Segment Start: Input material

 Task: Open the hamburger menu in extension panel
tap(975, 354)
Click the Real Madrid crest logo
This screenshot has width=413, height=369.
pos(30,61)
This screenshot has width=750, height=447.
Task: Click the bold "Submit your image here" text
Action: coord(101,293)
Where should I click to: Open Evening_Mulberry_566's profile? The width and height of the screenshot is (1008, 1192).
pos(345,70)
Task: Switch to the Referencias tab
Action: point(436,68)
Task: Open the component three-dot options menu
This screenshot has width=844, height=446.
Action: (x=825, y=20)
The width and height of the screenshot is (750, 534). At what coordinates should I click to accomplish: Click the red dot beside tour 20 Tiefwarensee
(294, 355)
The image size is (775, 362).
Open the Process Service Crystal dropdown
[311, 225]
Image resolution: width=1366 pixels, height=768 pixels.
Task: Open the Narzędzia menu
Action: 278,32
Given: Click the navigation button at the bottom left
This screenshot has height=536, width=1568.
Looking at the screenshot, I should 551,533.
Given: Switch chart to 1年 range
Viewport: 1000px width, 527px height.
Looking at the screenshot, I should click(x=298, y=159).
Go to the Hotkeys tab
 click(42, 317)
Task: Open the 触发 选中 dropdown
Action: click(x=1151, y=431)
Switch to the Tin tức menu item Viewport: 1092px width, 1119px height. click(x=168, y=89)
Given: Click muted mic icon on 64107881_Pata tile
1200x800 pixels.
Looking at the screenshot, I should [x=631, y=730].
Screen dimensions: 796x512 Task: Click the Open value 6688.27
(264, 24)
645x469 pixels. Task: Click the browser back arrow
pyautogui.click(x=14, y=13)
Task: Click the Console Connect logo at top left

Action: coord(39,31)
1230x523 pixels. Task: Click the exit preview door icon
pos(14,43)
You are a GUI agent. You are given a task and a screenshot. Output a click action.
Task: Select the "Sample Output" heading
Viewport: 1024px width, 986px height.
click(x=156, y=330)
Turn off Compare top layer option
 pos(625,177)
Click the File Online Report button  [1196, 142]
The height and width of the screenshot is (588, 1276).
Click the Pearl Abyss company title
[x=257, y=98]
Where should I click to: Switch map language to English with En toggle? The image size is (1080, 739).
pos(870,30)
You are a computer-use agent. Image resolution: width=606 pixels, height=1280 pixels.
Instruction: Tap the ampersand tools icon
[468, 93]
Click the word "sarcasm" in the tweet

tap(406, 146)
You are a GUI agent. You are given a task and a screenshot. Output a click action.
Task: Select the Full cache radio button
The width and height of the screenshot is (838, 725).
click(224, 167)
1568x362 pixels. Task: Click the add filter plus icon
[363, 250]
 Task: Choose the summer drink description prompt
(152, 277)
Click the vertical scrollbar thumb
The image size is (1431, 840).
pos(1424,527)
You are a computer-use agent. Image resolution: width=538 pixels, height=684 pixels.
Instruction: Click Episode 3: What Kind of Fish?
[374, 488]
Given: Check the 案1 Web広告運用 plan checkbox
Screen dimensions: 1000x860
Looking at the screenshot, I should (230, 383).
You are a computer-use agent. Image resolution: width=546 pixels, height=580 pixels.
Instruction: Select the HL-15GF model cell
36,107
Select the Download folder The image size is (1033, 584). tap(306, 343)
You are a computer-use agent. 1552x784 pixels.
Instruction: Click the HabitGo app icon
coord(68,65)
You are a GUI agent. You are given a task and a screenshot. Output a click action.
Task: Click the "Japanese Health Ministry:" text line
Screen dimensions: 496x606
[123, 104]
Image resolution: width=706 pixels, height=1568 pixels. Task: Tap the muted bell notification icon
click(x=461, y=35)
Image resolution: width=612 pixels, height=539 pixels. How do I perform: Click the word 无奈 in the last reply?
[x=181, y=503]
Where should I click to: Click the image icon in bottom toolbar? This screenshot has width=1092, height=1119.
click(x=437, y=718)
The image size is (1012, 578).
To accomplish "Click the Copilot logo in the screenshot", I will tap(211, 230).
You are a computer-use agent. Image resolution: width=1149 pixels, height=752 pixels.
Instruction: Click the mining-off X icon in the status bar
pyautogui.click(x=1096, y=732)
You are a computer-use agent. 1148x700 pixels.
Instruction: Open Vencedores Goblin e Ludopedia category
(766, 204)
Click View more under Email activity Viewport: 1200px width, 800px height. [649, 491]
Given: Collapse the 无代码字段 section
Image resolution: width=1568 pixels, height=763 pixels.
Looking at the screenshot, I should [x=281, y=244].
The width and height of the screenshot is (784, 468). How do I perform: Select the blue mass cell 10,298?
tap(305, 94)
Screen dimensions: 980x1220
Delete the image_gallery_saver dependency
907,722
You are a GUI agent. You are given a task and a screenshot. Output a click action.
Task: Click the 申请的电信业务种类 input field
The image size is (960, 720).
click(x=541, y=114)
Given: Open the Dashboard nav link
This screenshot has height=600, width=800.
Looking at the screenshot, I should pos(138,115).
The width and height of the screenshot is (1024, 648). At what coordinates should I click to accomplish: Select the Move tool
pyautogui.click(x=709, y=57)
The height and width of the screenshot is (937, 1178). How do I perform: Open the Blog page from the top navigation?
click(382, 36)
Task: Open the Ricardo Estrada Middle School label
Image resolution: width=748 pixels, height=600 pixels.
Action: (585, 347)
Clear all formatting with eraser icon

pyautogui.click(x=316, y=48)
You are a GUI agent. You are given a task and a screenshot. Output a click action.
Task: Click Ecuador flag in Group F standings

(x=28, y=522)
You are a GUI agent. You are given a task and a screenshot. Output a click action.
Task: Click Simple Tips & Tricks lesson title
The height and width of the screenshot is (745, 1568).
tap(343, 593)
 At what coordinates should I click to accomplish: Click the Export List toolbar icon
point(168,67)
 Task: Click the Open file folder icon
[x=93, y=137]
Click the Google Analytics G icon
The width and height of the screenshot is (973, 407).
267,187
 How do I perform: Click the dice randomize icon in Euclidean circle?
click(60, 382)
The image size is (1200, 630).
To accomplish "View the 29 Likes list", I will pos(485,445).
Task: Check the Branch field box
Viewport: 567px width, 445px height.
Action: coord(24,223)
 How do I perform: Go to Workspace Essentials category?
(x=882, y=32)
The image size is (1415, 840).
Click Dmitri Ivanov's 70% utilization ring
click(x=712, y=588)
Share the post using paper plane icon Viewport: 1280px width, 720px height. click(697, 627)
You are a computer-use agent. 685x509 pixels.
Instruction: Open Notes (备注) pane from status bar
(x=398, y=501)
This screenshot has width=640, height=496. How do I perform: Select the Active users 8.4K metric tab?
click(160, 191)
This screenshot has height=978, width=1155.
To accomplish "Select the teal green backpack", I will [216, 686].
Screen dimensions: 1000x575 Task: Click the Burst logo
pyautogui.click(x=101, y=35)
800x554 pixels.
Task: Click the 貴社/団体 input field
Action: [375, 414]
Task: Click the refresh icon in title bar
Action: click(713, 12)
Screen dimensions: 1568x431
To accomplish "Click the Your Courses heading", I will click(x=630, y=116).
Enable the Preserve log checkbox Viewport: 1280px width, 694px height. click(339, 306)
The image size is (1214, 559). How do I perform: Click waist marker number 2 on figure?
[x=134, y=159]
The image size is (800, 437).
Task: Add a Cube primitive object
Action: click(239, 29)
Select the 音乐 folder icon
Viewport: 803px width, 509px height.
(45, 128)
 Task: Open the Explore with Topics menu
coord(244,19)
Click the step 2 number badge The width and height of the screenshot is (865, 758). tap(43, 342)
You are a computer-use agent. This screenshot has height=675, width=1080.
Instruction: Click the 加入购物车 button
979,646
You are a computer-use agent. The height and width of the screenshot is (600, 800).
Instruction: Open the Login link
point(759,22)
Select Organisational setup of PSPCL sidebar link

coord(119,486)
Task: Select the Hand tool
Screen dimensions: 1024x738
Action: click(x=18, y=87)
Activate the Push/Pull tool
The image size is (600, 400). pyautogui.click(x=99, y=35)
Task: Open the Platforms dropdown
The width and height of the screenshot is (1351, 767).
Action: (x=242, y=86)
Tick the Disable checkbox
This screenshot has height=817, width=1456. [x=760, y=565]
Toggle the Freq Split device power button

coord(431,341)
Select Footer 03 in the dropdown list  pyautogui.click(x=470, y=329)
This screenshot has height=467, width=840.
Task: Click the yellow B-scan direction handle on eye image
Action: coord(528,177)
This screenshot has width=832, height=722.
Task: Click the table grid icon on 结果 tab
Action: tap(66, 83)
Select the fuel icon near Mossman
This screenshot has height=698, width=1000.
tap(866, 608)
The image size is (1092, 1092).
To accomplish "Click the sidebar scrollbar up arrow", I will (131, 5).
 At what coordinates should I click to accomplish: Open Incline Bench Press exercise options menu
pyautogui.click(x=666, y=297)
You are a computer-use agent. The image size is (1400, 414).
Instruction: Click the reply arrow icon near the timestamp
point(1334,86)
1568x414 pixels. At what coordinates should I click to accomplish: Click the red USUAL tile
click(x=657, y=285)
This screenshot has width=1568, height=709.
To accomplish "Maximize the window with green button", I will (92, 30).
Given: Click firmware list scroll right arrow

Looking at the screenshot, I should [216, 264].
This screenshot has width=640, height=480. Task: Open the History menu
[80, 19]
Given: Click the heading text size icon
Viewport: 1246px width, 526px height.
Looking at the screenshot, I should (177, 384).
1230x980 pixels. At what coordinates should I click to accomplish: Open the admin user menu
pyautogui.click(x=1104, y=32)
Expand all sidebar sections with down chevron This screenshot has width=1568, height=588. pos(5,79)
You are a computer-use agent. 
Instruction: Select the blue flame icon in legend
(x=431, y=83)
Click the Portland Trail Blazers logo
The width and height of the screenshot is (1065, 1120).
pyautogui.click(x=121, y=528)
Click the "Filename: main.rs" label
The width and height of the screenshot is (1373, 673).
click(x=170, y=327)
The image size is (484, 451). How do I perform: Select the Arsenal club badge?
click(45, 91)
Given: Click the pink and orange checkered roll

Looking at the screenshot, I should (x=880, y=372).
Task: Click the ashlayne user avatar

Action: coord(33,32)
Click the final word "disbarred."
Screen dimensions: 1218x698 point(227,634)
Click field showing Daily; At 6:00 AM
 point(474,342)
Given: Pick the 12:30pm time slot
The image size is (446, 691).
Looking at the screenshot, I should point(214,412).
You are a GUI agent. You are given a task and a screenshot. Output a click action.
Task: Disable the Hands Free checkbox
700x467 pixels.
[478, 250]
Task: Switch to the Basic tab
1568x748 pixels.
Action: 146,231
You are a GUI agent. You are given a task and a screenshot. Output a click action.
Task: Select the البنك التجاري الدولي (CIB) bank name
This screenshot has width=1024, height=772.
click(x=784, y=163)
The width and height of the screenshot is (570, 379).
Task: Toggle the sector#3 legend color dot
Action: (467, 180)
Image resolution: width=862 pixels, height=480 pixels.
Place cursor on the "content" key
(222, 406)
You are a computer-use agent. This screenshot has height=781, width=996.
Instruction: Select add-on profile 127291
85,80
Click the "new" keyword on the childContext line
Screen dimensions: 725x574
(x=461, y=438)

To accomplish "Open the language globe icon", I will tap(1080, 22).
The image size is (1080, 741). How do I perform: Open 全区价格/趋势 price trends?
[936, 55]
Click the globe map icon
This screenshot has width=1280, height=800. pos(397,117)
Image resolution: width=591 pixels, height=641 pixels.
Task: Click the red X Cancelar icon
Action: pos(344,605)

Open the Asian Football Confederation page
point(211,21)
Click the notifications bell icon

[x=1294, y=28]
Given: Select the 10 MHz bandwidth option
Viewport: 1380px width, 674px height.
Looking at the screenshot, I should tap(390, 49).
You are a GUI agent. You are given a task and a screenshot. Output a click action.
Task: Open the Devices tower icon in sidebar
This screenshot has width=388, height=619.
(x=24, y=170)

Segment End: Input material

* **Task to complete**: The answer must consist of every line above that contains the word "green".

* **Answer for this exercise**:
To accomplish "Select the teal green backpack", I will [216, 686].
To accomplish "Maximize the window with green button", I will (92, 30).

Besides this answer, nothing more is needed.